*Your assignment*
Word for word, copy the lines beginning at the one with "Viewport: 778px width, 584px" and ending at the last line below; pictures stay out.

*Dataset extract*
————
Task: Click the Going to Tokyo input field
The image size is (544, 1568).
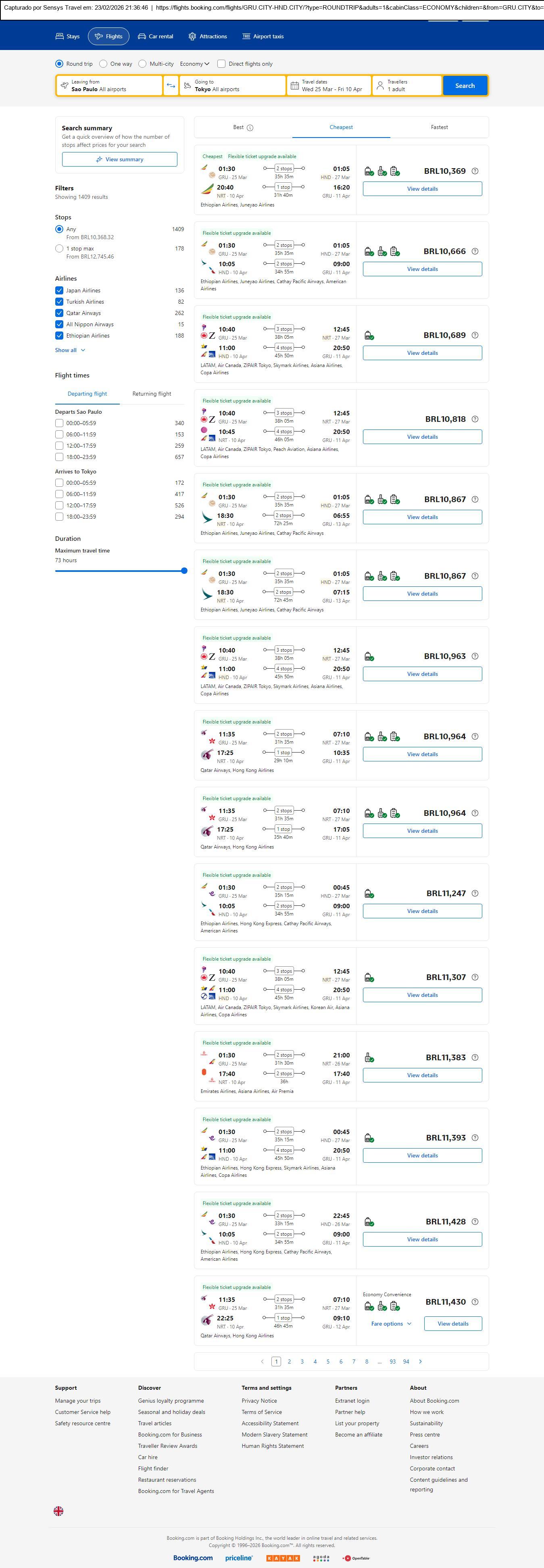Action: [x=232, y=86]
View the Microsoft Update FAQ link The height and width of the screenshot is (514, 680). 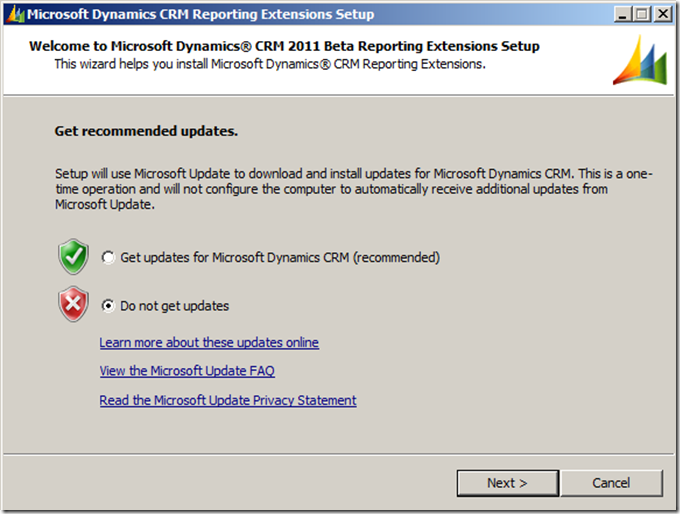pos(187,371)
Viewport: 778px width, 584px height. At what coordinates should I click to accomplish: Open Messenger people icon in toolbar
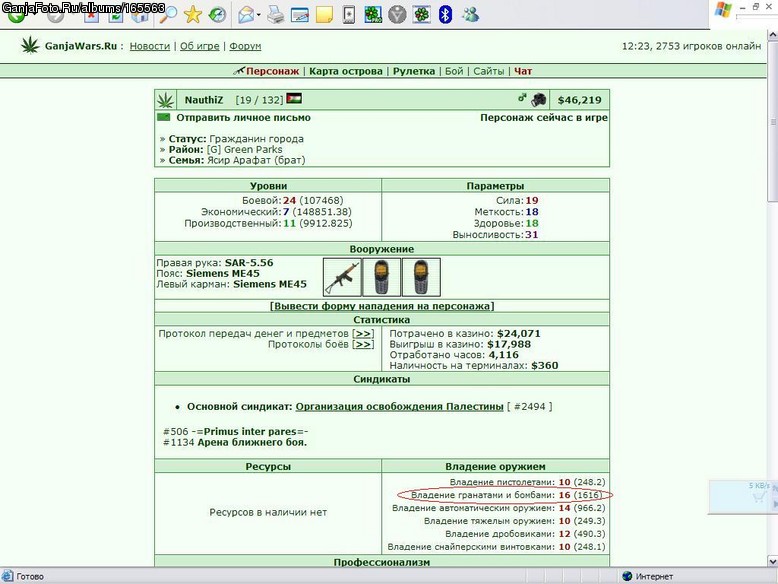470,14
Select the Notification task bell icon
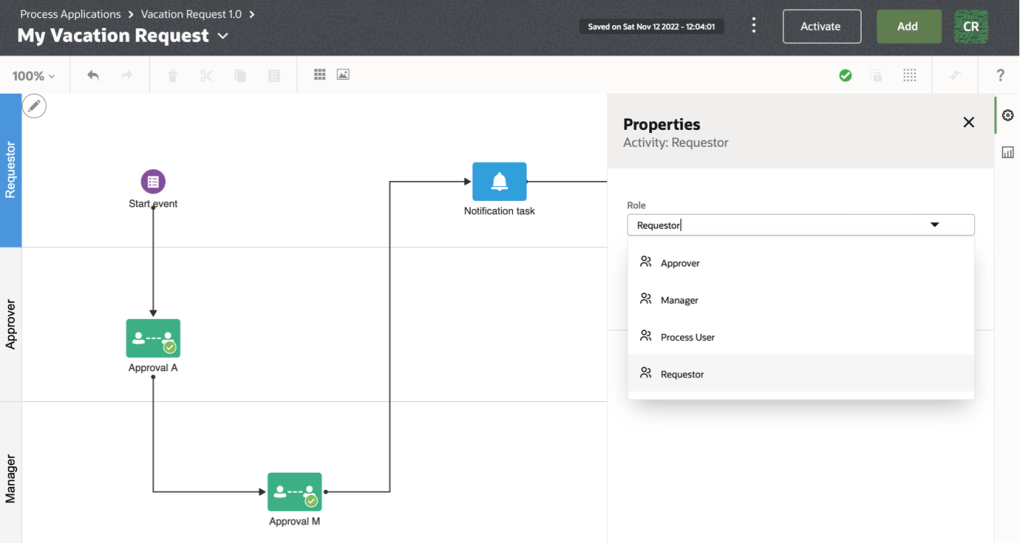 [499, 182]
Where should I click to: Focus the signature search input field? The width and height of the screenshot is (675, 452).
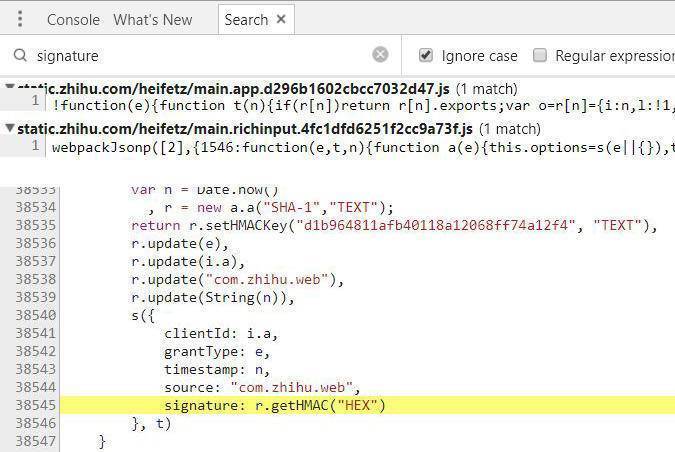point(200,56)
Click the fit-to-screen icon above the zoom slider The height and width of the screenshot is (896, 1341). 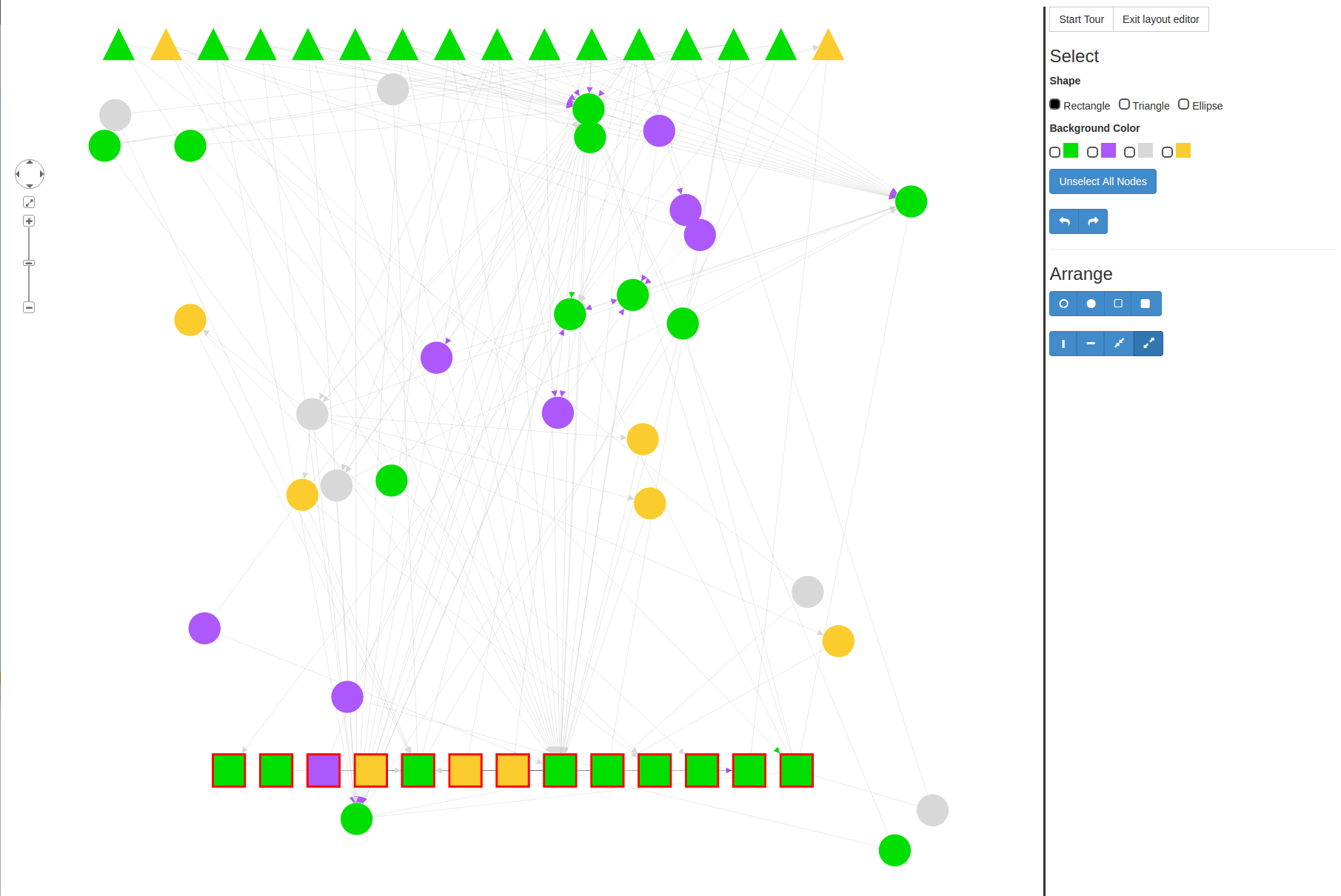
————
*Response to the exercise*
Viewport: 778px width, 584px height. At what coordinates should I click to accomplish: Open Messenger people icon in toolbar
470,14
Select the Notification task bell icon
 [499, 182]
Where should I click to: Focus the signature search input field? The width and height of the screenshot is (675, 452).
point(200,56)
Click the fit-to-screen icon above the zoom slider The height and width of the screenshot is (896, 1341). 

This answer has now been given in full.